INPUT ROWS:
>>>>

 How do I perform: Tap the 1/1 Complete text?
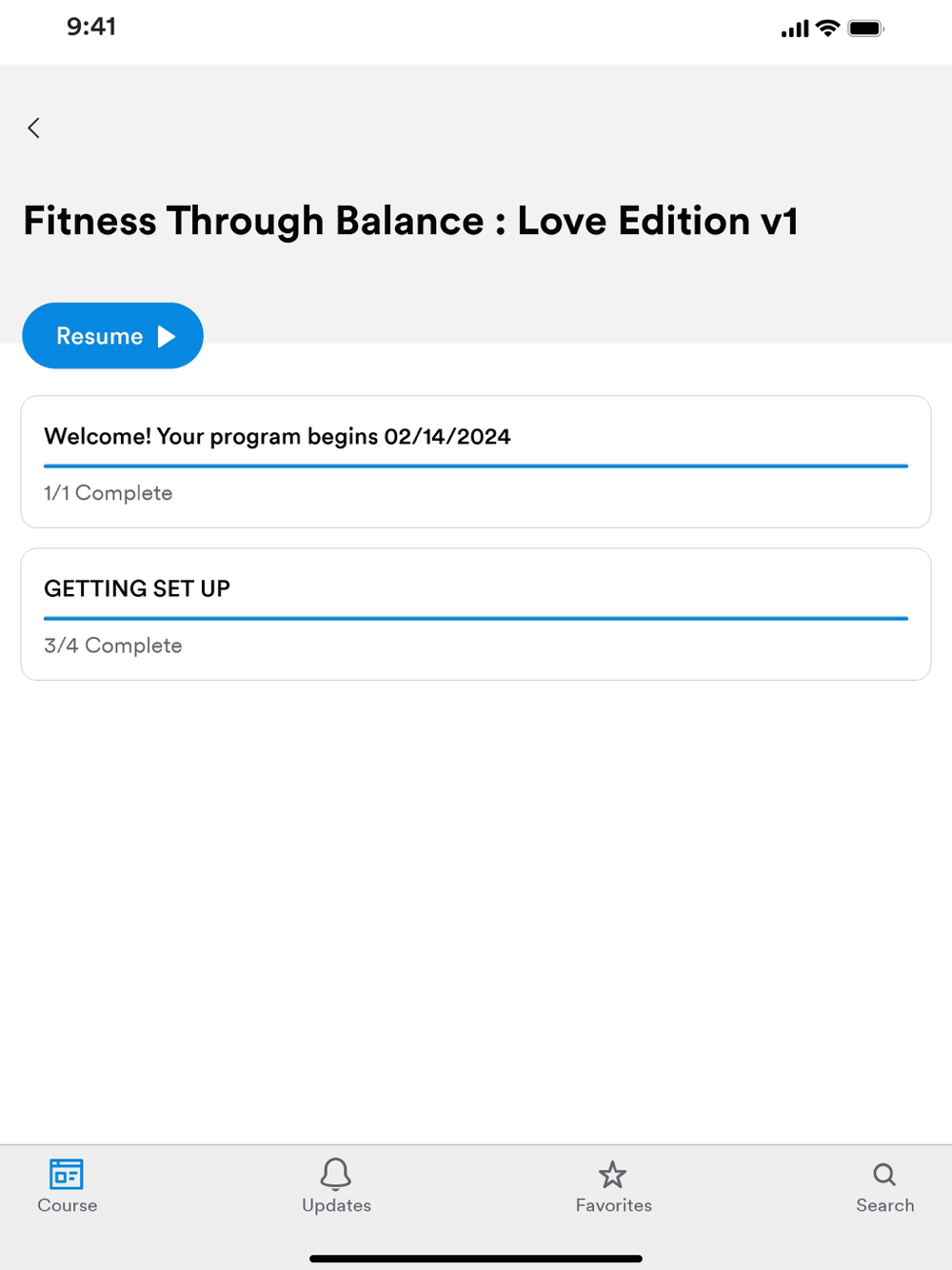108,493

<<<<
>>>>

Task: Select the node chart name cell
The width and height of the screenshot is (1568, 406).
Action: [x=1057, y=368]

<<<<

PROBLEM DETAILS: Repeat every line of the material verbatim, from the line containing "Task: Select the node chart name cell" up to and including the line containing "Action: [x=1057, y=368]".

RESPONSE BELOW:
Task: Select the node chart name cell
The width and height of the screenshot is (1568, 406).
Action: [x=1057, y=368]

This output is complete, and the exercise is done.